The TOC values increase by 1.04% (from 0.71 to 1.75%). The content of, Ni, Cu increasing, indicate a high paleoproductivity which mainly contribute from planktonic organisms and/or bacterial communities differ from Pre-LAE stage. The Pr/Ph ratio value was 1.01 at 720.0 m, the Cu/Zn ratio was 0.50–0.63, which further indicated an anoxic condition.

The warm humid to hot arid climate weather due to the high release of pCO₂ by intense volcanic activity. The euxinic deposition environment provide a favorable environment for the storage of organic matter. Based on the above evidence and analyses, a pattern diagram of the LAE stage (Fig. 10 LAE) was established.

Figure 10

Change model of the different sediment stages (Pre-LAE, LAE, and LAE-recovery) of the continental lake under the influence of the OAE1a period (Drawn by Daijun Fan and Yibo Wang).

LAE-recovery stage

The third stage at 703.25 m and 665.10 m (Fig. 8 LAE-recovery) mainly included black mud deposits in a lacustrine sedimentary environment. In this stage, the δ¹³C_org of the Xiahuapidianzi Group has undergone a successive two-stage increase with the marine C4-C6 stages (Fig. 8) after the intense decrease of δ¹³C_org. The marine C4-C6 stages usually accompany black mudstone deposits (Livello Selli). A 40 m thick black mudstone deposit was observed in the OAE-recovery stage (Fig. 8), which shows a deeper and more stable sedimentary environment than the OAE stage. The value of δ¹³C_org is within the range of -26.5 ‰ to -22.9 ‰, which indicates an increase of 2.6 ‰. The increase in the δ¹³C_org isotope reflected the continuous consumption of CO₂ to produce OM and the termination of OAE 1a under the less active (or ceased) SB-V and OJP volcanism⁴⁹.

The value of δ³⁴S_py is in the range of 3.7 to 9.1 ‰, and the value of TS_pyr is between 0.42 ‰ and 0.93 ‰ (Table 1). δ³⁴S_py and TS_pyr still show increases as observed in the LAE stage, although the change is less than that in the LAE stage (Fig. 3) because less OM is available to support the MSR reaction. The decreased TOC value and Ba, Ni, Cu content indicate a decrease in paleoproductivity as the pCO₂ value declined. A large amount of CO₂ consumption also led to paleoclimate changes from an arid hot to warm humid climate according to the decreased ratios of Sr/Cu and Rb/Sr (Fig. 7). In the warm humid climate, the detrital input increased and paleosalinity of the lake decreased as indicated by changes in the Zr, Ti, and Th contents and Sr/Ba and B/Ga ratios (Table 3). The ratios of Cu/Zn, U/Th, and V/V(V + Ni) indicate suboxic-anoxic paleoredox conditions.

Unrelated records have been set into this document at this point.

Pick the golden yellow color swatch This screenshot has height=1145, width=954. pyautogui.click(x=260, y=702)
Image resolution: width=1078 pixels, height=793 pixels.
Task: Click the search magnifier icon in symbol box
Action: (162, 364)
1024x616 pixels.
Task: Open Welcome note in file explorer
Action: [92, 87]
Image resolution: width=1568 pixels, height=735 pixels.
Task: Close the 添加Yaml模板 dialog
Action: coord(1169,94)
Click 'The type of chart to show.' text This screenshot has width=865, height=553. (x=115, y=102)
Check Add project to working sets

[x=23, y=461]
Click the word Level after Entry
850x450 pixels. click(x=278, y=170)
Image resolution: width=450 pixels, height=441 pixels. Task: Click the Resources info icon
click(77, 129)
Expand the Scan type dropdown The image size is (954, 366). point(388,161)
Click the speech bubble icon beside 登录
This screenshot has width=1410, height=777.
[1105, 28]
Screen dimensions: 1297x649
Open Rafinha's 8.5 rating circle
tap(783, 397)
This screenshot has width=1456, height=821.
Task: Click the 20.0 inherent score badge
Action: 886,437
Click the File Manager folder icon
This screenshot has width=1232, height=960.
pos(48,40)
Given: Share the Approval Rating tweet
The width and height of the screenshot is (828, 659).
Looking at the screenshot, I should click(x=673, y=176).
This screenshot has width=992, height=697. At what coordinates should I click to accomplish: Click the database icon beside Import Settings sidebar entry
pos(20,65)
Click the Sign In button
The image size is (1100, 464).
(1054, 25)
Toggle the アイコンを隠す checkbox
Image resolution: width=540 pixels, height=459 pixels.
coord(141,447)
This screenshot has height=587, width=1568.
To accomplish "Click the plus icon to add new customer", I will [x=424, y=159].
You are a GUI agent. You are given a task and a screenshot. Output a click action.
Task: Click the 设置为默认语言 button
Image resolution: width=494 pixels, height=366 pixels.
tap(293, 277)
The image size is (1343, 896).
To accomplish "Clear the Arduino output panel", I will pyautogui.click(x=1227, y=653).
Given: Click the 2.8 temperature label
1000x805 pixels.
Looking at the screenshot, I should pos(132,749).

The n-alkanes distribution (C17 to C23) (Fig. 5) reflected the change in OM source from mixed resources^18,58,59. Based on these evidences and analyses, a pattern diagram of the LAE-recovery stage (Fig. 10 LAE recovery) was established.

Conclusions

We report a new lacustrine anoxic event (LAE) under the influence of the global OAE1a event. The carbon isotope stratigraphic comparison and chronological data show that the Xiahuapidianzi Formation in the Hongmiaozi Basin is a valuable terrestrial research region for studying extreme climate changes (e.g., greenhouse and anoxic) in the Cretaceous.

The comprehensive analysis (e.g., stable carbon sulfur isotope, GC–MS and rare element analyses) of the Xiahuapidianzi Formation indicated that during the deposition period, volcanic activity led to the input of a large amount of greenhouse gases (CO₂), sulfate, nutrients, etc., which resulted in a significant decrease of carbon and sulfur isotopes. Due to the large amount of greenhouse gases (high pCO₂), the climate was significantly warm, even dry and hot climate conditions. Under these conditions, the surface runoff decreased, the lake evaporation and salinity increased, calcareous mudstone was deposited. Moreover, the dry and hot climate and high salinity may lead to organisms to die and quickly accumulate to form an anoxic to euxinic environment, which are beneficial to the preservation of OM (2.0% TOC). In the LAE-recovery stage, lake expansion, high productivity and rapid OM accumulation led to the favorable suboxic-anoxic environment for thick black mudstone storage.